- WORK REQUEST -
Write out exactly the lines of the entries below from the one holding "Open the 奥田いろは article" to the one holding "Enable Show Transform Controls checkbox", inclusive, and leave out all other lines.

⁂

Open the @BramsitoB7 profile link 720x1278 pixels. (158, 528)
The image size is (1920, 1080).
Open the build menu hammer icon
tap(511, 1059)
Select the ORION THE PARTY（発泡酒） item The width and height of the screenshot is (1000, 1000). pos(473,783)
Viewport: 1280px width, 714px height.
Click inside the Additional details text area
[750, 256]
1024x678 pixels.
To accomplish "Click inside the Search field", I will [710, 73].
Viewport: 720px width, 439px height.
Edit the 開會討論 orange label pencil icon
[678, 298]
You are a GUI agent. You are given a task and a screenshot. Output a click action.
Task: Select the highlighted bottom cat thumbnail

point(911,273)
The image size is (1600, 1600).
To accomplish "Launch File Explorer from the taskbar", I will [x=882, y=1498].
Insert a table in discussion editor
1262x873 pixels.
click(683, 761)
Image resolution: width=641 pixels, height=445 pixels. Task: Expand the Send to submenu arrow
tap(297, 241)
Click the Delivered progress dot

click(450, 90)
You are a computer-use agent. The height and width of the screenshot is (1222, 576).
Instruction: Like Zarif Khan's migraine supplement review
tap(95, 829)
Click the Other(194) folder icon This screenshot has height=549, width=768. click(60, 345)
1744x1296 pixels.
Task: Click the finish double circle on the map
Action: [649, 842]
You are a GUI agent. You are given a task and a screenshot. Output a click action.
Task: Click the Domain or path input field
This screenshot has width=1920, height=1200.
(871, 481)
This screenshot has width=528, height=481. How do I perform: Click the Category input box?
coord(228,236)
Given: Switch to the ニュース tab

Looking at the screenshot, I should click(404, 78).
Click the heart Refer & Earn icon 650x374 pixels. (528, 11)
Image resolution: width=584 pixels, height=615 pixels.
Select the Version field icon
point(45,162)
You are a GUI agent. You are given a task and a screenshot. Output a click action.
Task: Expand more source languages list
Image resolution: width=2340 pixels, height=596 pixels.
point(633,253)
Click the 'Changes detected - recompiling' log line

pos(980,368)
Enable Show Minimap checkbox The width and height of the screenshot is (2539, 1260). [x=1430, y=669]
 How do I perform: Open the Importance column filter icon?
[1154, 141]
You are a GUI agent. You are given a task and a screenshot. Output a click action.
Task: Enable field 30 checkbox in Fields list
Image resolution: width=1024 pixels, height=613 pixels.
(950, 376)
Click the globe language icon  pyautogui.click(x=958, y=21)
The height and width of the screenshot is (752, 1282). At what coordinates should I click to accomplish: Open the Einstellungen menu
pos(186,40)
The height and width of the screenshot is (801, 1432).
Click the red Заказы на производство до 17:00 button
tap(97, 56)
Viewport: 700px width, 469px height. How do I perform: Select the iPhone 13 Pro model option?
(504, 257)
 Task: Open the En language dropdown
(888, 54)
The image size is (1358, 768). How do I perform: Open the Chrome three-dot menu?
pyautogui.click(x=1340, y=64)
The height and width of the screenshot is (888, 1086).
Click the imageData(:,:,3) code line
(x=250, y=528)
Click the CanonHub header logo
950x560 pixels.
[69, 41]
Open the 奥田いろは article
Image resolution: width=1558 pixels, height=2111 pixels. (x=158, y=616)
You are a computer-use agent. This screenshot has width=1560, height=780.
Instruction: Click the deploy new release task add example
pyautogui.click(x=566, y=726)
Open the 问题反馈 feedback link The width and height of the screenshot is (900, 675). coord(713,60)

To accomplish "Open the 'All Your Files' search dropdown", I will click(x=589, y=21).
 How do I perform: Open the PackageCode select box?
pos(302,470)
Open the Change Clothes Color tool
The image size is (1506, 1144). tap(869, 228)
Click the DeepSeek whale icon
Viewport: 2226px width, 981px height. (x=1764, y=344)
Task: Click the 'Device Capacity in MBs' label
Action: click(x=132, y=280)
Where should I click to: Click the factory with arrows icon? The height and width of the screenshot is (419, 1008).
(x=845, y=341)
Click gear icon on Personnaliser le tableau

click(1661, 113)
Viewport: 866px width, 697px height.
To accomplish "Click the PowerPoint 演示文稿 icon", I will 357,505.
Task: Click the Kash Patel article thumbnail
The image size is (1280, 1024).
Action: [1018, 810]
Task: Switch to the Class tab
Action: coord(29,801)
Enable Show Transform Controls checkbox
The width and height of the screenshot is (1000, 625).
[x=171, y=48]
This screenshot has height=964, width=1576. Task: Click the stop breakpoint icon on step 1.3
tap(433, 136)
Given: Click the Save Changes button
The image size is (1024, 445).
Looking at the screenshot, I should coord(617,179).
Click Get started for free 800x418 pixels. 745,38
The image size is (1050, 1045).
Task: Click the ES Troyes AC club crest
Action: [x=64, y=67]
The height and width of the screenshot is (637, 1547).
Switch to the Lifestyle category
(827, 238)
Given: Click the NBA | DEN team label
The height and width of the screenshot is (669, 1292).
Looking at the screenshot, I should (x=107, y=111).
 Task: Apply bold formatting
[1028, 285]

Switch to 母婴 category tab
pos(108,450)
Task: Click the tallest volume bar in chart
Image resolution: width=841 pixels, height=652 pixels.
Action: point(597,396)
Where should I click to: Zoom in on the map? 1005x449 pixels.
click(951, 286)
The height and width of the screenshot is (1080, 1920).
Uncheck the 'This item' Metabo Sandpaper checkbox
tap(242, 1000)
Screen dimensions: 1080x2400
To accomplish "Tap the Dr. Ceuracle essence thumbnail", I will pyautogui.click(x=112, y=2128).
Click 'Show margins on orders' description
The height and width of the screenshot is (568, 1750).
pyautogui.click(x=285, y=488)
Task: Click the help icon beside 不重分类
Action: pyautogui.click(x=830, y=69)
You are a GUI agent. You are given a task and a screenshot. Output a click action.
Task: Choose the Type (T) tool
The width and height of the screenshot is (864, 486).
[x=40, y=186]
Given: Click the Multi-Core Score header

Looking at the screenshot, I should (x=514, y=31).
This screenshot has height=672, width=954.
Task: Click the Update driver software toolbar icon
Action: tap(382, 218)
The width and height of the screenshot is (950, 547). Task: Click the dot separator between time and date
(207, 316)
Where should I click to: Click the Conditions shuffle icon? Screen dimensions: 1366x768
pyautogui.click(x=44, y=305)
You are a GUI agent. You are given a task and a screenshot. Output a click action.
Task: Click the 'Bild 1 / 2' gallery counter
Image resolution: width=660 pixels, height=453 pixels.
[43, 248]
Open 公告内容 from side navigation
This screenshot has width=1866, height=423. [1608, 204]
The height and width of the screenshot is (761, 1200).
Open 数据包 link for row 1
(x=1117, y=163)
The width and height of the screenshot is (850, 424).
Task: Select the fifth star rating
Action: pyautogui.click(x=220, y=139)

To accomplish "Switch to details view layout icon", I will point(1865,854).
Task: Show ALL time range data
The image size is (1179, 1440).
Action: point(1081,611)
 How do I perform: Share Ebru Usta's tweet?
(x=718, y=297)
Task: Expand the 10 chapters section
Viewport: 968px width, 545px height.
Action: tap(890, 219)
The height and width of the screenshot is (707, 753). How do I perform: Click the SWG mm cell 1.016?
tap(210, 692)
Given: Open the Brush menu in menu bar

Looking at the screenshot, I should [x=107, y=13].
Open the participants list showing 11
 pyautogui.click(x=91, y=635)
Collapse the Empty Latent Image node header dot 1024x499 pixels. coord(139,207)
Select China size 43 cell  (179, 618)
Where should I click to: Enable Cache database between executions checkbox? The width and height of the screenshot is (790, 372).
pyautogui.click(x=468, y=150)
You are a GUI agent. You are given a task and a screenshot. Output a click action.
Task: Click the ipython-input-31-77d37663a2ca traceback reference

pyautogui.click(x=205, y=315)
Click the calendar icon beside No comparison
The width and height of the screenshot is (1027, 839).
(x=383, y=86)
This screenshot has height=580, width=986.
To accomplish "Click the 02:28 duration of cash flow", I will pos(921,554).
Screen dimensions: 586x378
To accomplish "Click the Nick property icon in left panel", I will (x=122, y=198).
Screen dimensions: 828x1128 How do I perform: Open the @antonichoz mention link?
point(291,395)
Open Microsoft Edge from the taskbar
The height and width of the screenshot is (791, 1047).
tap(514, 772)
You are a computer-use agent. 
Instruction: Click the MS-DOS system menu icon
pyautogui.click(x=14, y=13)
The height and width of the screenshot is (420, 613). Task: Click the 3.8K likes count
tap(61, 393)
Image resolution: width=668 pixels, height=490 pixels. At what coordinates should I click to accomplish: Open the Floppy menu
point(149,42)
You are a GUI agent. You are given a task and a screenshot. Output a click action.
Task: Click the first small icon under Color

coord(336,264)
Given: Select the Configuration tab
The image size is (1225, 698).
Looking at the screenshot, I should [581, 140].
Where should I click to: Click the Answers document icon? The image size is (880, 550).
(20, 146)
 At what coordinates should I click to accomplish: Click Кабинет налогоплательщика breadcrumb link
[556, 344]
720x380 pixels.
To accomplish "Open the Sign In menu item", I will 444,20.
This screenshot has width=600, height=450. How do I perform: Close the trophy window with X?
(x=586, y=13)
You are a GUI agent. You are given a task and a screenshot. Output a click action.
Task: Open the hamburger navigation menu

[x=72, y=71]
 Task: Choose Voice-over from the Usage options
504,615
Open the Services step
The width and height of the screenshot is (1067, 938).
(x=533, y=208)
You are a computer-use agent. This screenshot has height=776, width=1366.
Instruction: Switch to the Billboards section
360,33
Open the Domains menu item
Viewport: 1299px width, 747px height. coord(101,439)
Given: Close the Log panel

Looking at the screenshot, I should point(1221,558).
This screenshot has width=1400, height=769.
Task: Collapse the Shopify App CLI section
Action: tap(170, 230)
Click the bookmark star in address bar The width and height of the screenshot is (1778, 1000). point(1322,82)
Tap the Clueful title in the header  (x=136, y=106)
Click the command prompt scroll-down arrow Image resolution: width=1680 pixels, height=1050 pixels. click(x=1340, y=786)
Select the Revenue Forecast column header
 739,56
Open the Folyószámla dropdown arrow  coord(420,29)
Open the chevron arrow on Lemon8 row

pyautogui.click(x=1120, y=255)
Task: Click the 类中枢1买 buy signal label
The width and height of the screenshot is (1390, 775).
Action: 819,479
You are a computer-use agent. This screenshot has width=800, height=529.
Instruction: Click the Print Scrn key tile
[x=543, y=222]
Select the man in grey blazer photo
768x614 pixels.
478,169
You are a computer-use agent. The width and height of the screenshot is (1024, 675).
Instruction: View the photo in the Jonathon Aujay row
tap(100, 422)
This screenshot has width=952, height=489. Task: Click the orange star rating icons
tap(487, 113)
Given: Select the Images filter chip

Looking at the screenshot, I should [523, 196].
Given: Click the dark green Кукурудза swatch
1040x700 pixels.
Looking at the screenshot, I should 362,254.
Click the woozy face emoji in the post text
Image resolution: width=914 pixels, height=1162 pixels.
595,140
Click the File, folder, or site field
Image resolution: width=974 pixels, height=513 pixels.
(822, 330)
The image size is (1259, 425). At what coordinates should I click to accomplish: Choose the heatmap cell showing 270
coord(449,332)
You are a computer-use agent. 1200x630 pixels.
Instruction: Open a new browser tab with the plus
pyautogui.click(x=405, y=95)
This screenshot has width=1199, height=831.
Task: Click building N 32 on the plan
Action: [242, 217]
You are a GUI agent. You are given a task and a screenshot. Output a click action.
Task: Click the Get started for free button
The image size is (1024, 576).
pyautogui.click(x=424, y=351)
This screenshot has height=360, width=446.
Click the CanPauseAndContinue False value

⁂

- TASK ANSWER -
Open the 奥田いろは article
Image resolution: width=1558 pixels, height=2111 pixels. (x=158, y=616)
You are a computer-use agent. This screenshot has width=1560, height=780.
Instruction: Click the deploy new release task add example
pyautogui.click(x=566, y=726)
Open the 问题反馈 feedback link The width and height of the screenshot is (900, 675). coord(713,60)

To accomplish "Open the 'All Your Files' search dropdown", I will click(x=589, y=21).
 How do I perform: Open the PackageCode select box?
pos(302,470)
Open the Change Clothes Color tool
The image size is (1506, 1144). tap(869, 228)
Click the DeepSeek whale icon
Viewport: 2226px width, 981px height. (x=1764, y=344)
Task: Click the 'Device Capacity in MBs' label
Action: click(x=132, y=280)
Where should I click to: Click the factory with arrows icon? The height and width of the screenshot is (419, 1008).
(x=845, y=341)
Click gear icon on Personnaliser le tableau

click(1661, 113)
Viewport: 866px width, 697px height.
To accomplish "Click the PowerPoint 演示文稿 icon", I will 357,505.
Task: Click the Kash Patel article thumbnail
The image size is (1280, 1024).
Action: [1018, 810]
Task: Switch to the Class tab
Action: coord(29,801)
Enable Show Transform Controls checkbox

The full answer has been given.